TASK DIRECTIONS: Filter the listing and keep only the lines with the word "agent".

DATA EXTRACTS:
------------------------------------

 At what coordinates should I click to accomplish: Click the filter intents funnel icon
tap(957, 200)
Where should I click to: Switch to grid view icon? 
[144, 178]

------------------------------------

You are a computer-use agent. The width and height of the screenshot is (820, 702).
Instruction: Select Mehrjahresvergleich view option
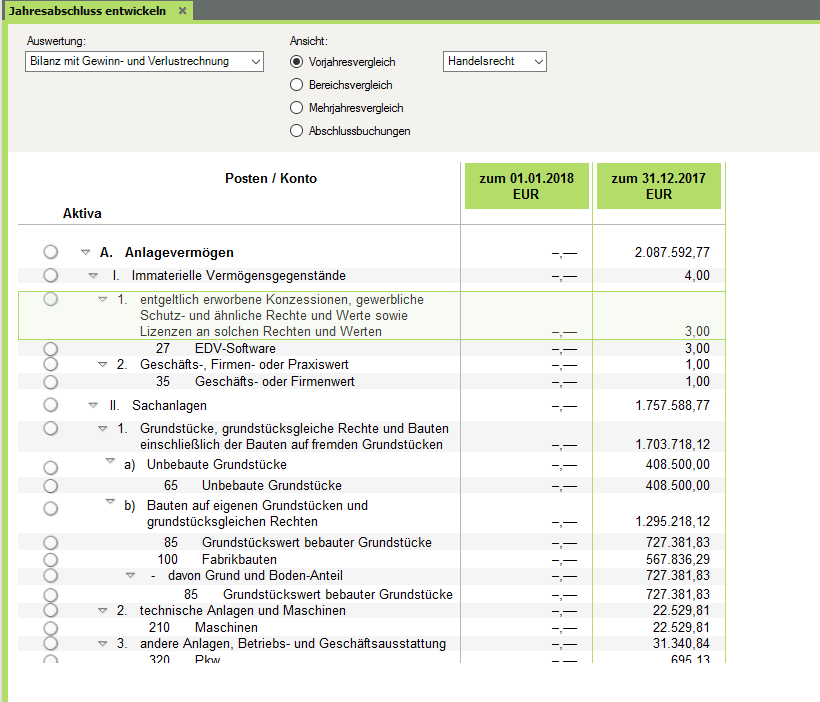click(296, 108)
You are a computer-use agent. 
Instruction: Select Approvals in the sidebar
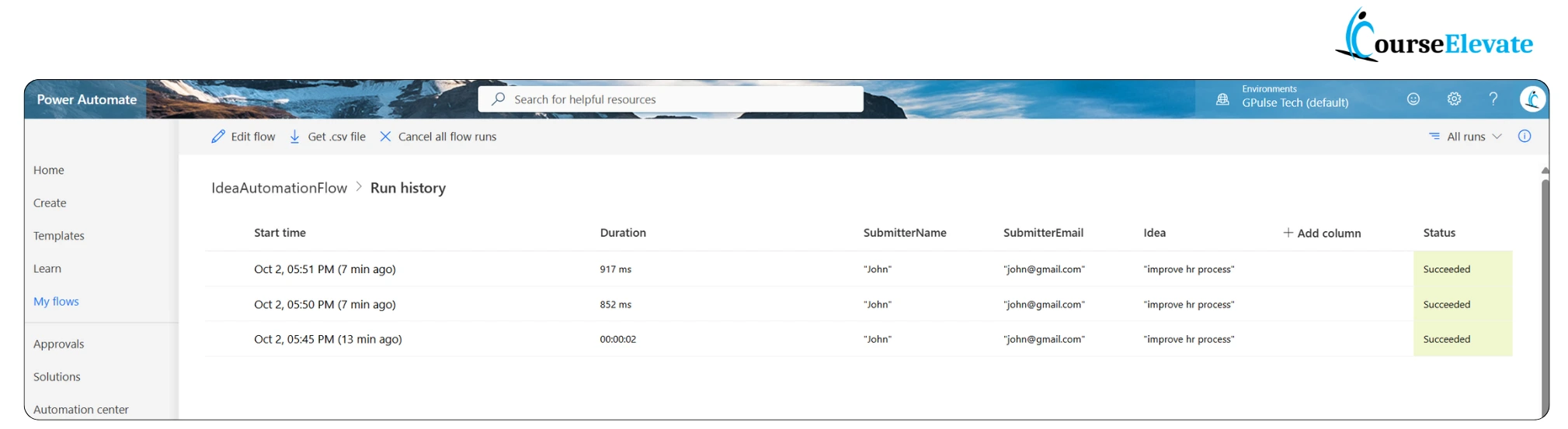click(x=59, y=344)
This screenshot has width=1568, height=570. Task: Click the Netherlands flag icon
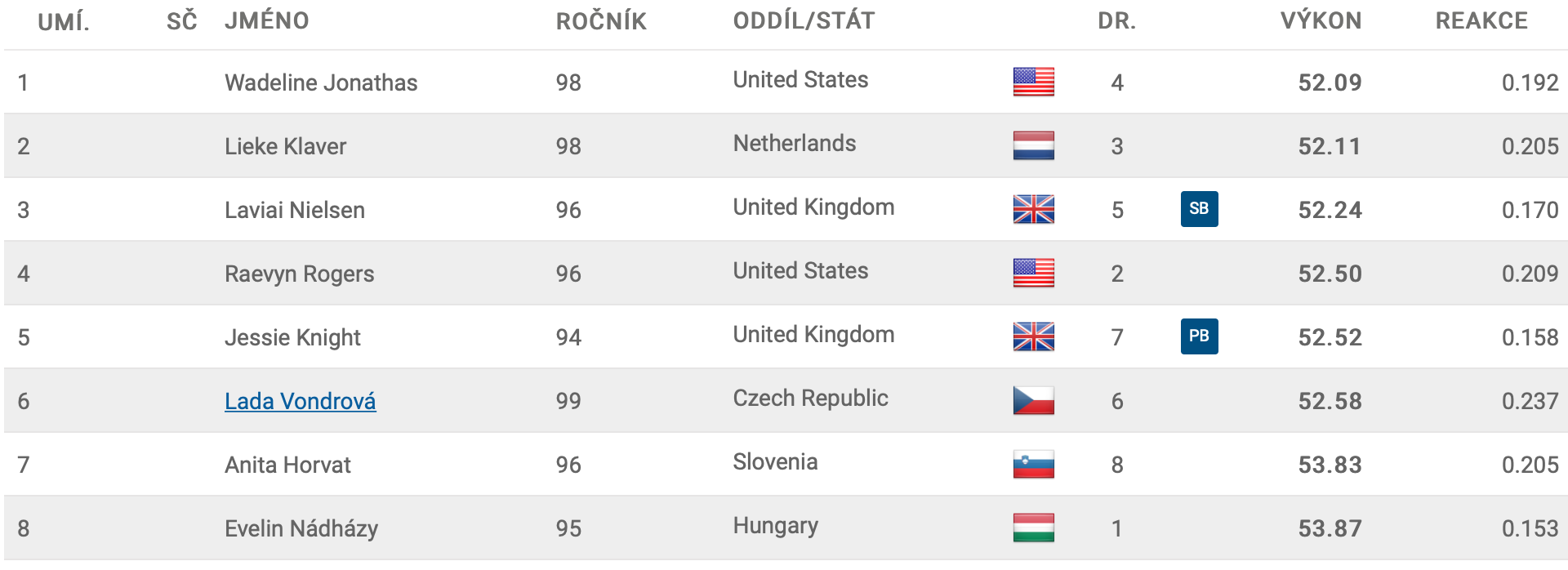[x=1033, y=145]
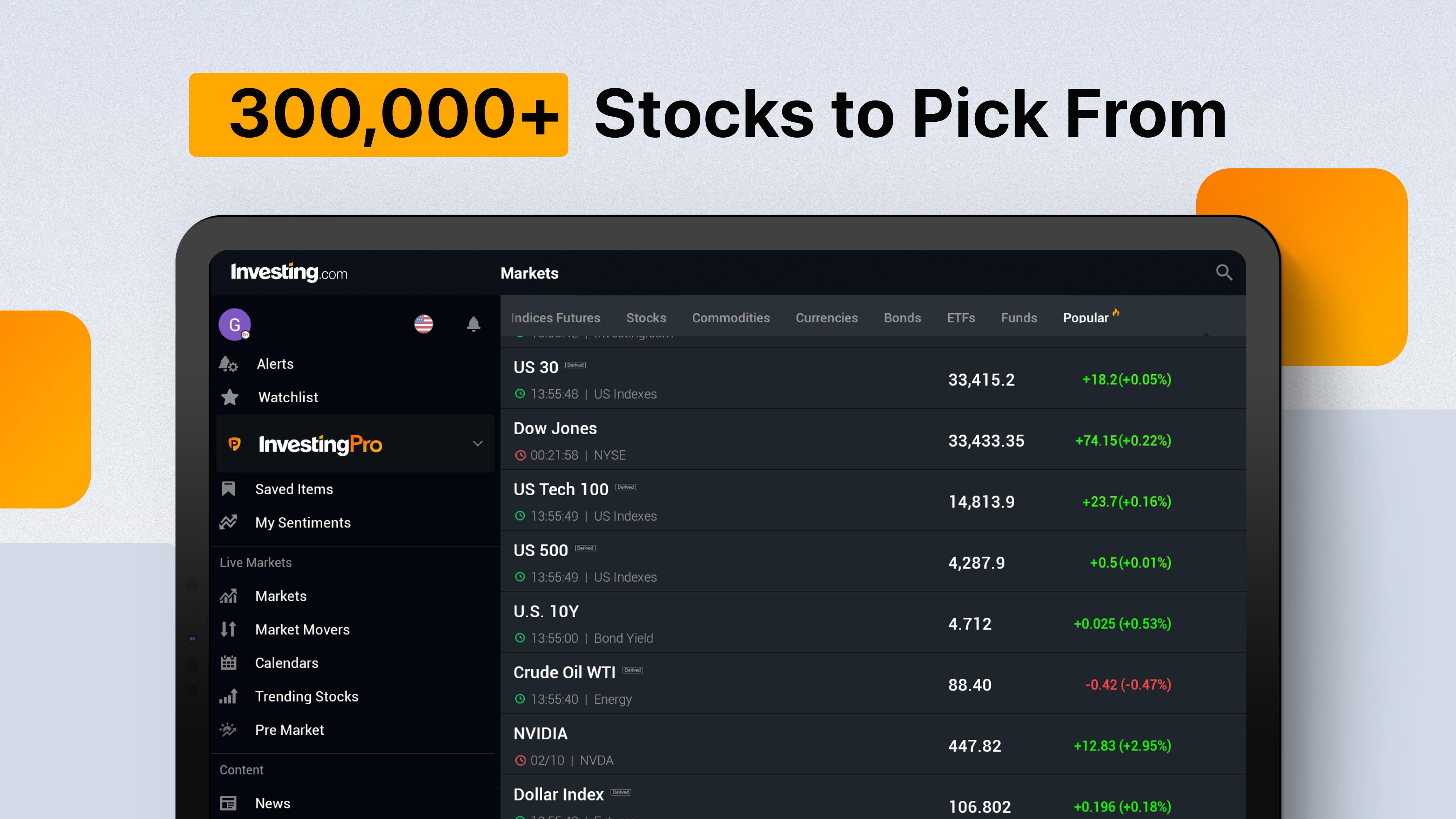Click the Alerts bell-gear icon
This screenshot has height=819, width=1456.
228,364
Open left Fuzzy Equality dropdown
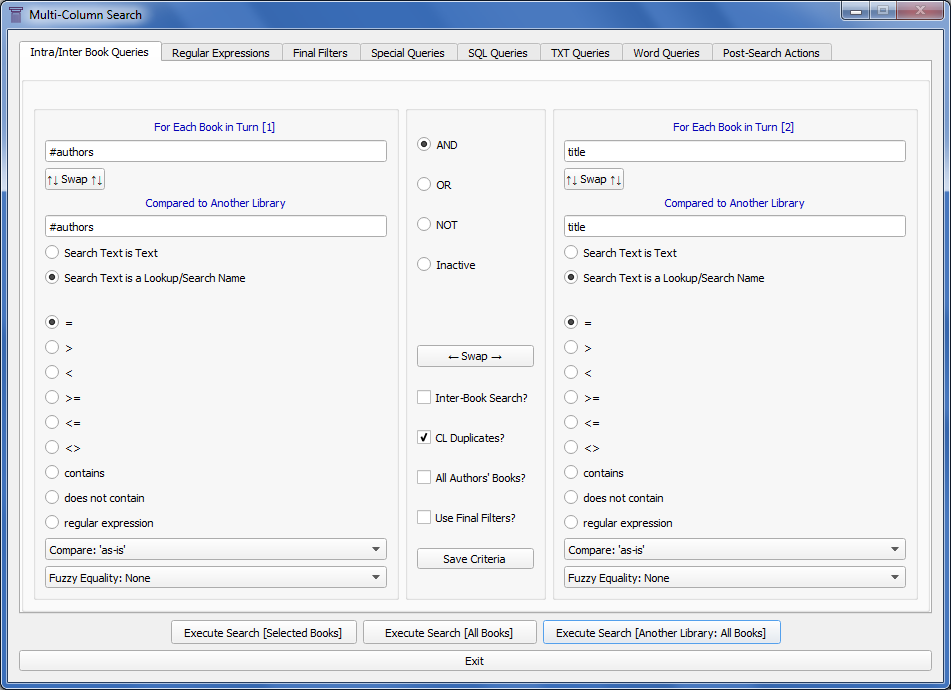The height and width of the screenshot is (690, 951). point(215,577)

------------------------------------

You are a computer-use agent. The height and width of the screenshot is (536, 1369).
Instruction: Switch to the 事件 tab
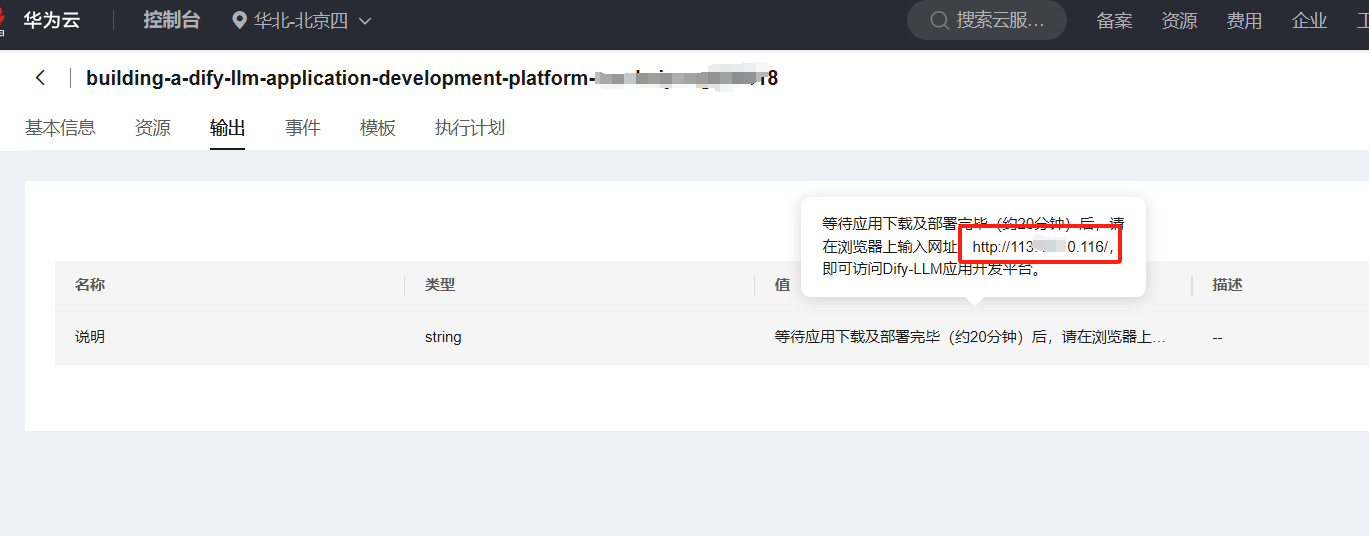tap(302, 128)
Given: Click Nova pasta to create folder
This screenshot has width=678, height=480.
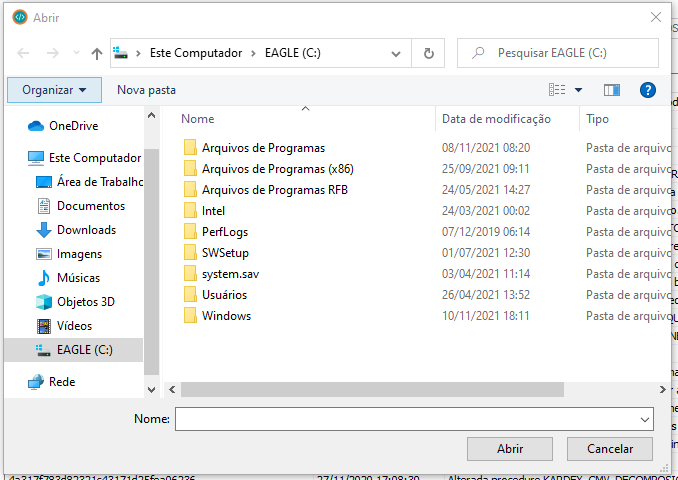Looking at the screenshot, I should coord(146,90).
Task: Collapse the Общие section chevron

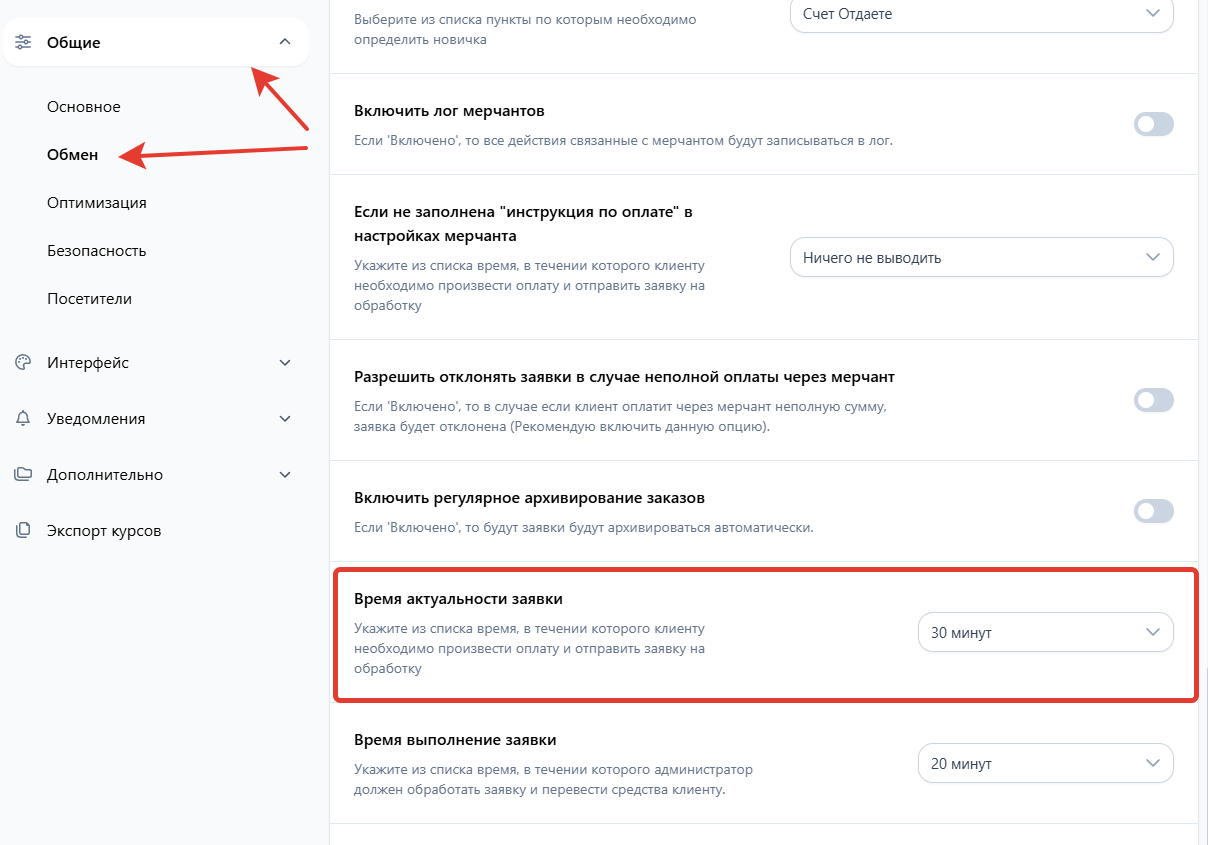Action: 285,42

------------------------------------

TASK RESPONSE:
You are a computer-use agent. The width and height of the screenshot is (820, 702).
You are a computer-use agent. 
You are a computer-use agent. The height and width of the screenshot is (536, 1369).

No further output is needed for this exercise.